Copy every item below word for word, without the pictures.

─── RAW RECORDS

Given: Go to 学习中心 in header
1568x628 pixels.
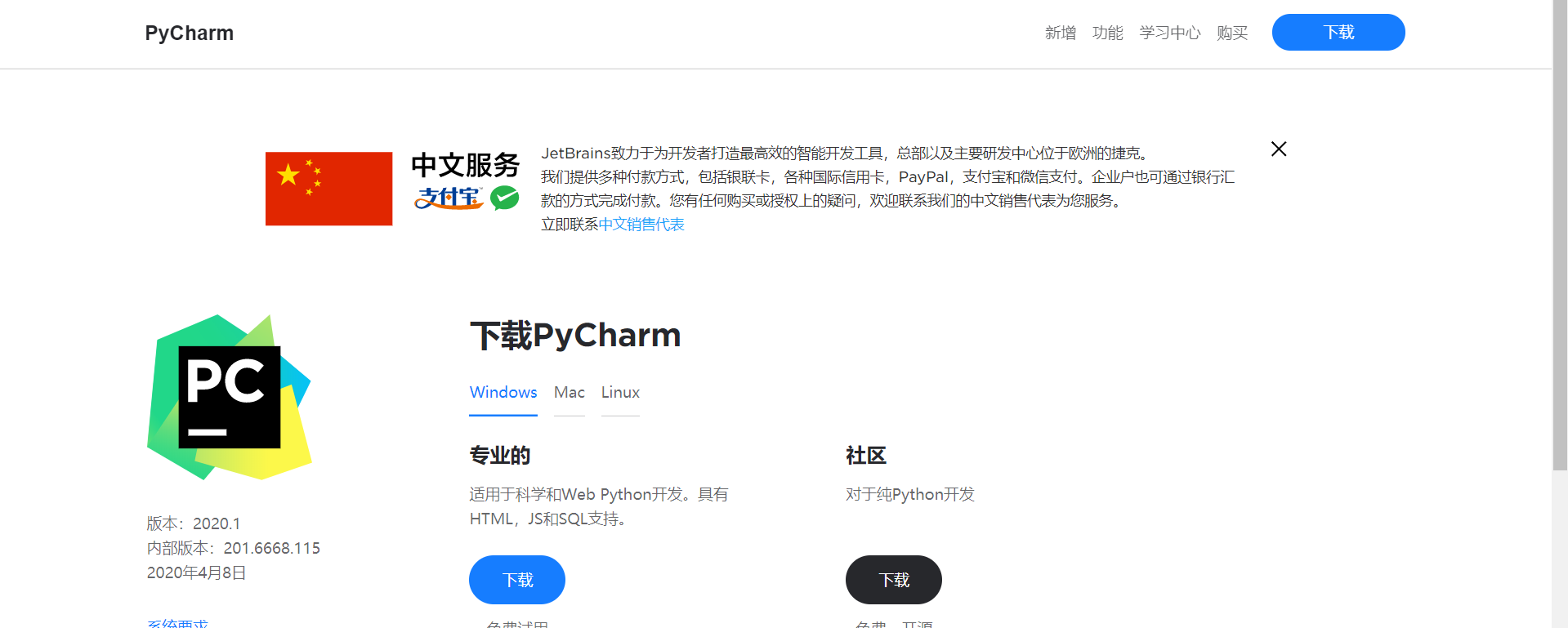Looking at the screenshot, I should point(1170,33).
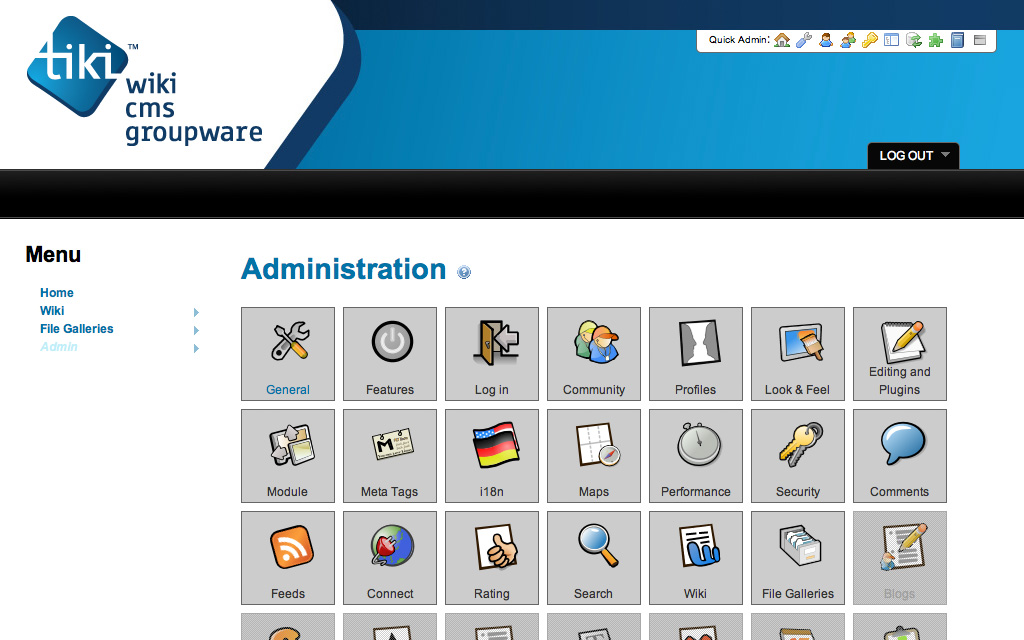The image size is (1024, 640).
Task: Open the Community admin panel
Action: (x=594, y=354)
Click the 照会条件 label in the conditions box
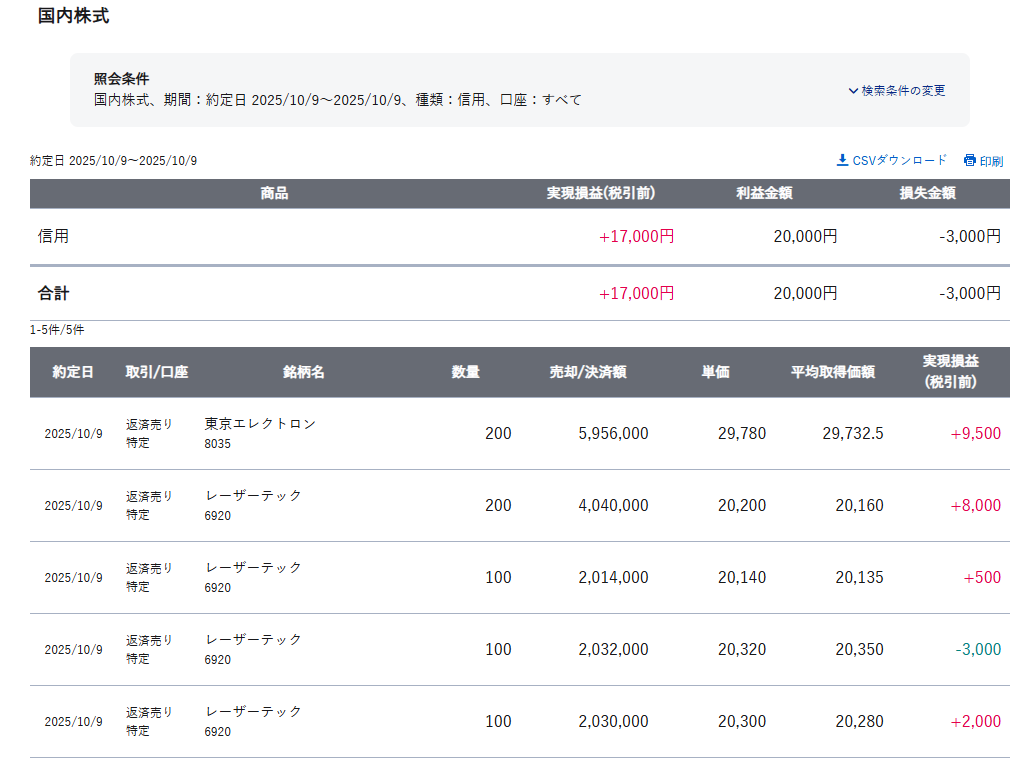The height and width of the screenshot is (762, 1023). pos(121,79)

──────

## FULL RESPONSE
Given: Go to 学习中心 in header
1568x628 pixels.
Looking at the screenshot, I should point(1170,33).
The image size is (1024, 640).
Task: Open the Community admin panel
Action: (x=594, y=354)
Click the 照会条件 label in the conditions box
The height and width of the screenshot is (762, 1023). pos(121,79)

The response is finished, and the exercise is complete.